Apr 19, 2013


Review by Jeffrey Fereday 
of CAVE, solo exhibition by Colin Duncan, at 200 Gertrude Street

Like many a writer whose interests have stumbled into performance, I've certain affection for La Mama theatre in Carlton, its modest space, and its relentless creative activity. La Mama carries a specific history: it is literally in the walls, the accumulated dust, an atmosphere which pervades the place. Every fortnight, show after show, its appearance and space change dramatically; and each group's passage leaves its mark, its memory, its paint on the walls.

I mention theatrical space as background to a Gertrude Street installation for various reasons: because of the difference of respective focus – on experiential culture in performance, cultural artefact in exhibition; because of the different desires towards transformative or transgressive relations in spaces these institutions define; because of different ways cultural history accumulates in a low-means theatre like La Mama and a gallery like Gertrude Street; and because, as gallery art, Colin Duncan's transformation of the main gallery at 200 Gertrude Street into CAVE is in some way theatrical. To stand amidst its constructed ambience is to ask eventually 'to what theatre is this the set?'

Duncan's assemblage/installation entirely covers the vast gallery surfaces – floor, walls, pillars, ceiling – with drab brown cardboard boxes and sheet packaging. Various formations of box sculptures protrude into convoluted space, while carefully positioned bare-bulb lighting distorts and disorientates; an effective cave-like ambience is enhanced by the dank cardboard, the absorption of voice, deadened whisper, muffled footsteps. To enter this space is to accept playful artifice; one's prior associations and perceptions are tricked, teased. In first astonishment it's hard to make out the familiar Gertrude Street of flat white walls, sharp art, and right angles. To stay awhile is to be denied the sensory and spatial signposts that culturalise individual experience in gallery space: an estrangement which recalls conspicuously these normalised accompaniments to cultural consumption.

CAVE freely reveals its means – yet, as if to hide such matter-of-fact surface, an avalanch of representational associations leaps forward, persistently offering superficial, literal references: cave/womb, CAVE/painting, subterranean/subculture, art/history, primitive/progressive, hermetics/dialectics, this/other, institution/other.

However, CAVE's particular materiality proves more productive of allegoric and conceptual interest than its representational allusions. It is interesting that all gallery surfaces are covered – that ambient dislocation is achieved dialectically through full displacement of the visible gallery space with a surface constructed from an excess of packaging material. On one hand one might see its displacement as revealing the gallery itself as a frame, in this case a kind of package-box for the art commodity. Or could it be that the actual product of the institution is the perpetuated institution itself, and the work on its walls merely its packaging?

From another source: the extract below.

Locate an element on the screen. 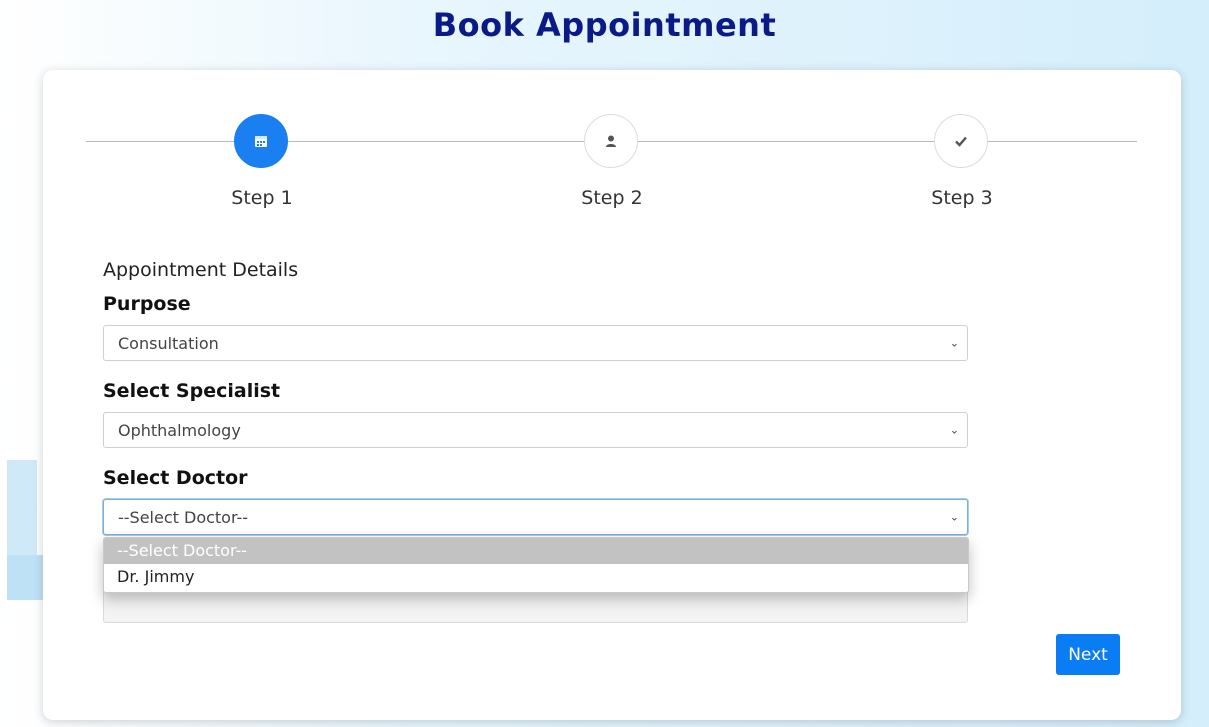 This screenshot has height=727, width=1209. doctor-dropdown-list: --Select Doctor-- Dr. Jimmy is located at coordinates (536, 565).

CAVE anticipates audience presence like it regards its site – as a generalised entity, someone or other, a gallery. It directs one non-specifically towards experiential immersion. Unlike theatre, whose design is dynamic in its relations to audience, performative text, and to its space – whose work is, literally, to de-sign the text's unfolding potentials by specifying material context, CAVE is experienced not as the sum of its fragments, but as a constructed totality, a totalising ambience. Theatre's displacement involves discarding exhausted signification; within its design, one forgets the theatre. CAVE's mode of displacement acts theatricality through its contrivance of situation – audience is positioned to move between the fictive material of CAVE's visible transformation and the factual material of the gallery as institutional site; in its design, one recalls the gallery.

Remarkable in its sheer presence, this installation succeeds in activating within its space both selfconscious referentiality and aesthetic irony; as well as inverting the material of display/package, it constructs an object/space inversion where the space itself becomes the material of the work. Reconstruction or deconstruction? – which way is out of this hellhole!

Perhaps the limit of its work is that the institutional framework is identified rather than structurally challenged. In situ, CAVE's exploration concludes short of how art might disturb normalised relations to the gallery, without merely redecorating, remodelling, repackaging, refabricating, or entertaining existing institutional architecture. Yet the extent of its displacement is best measured in absentia, by the mark it leaves upon the walls. There is no parallel here in the gallery to those walls at La Mama, say, with their 26-year, 468-layer thick stagepaint and the imagined revelation of cross-section. Not only is the gallery's accumulation of cultural effect not acknowledged, but it is the assumed right of each artist, viewer, and institution that each successive exhibition has the same polyfilled, whitewashed, neutral beginning. Perhaps this is the greater pleasure of CAVE's theatricality – a quiet anxiety brooding upon the impending de-construction, on whether the space can be physically, ironically returned to its proper origin, brought back to normal, all cleaned up, ready to go for the next show.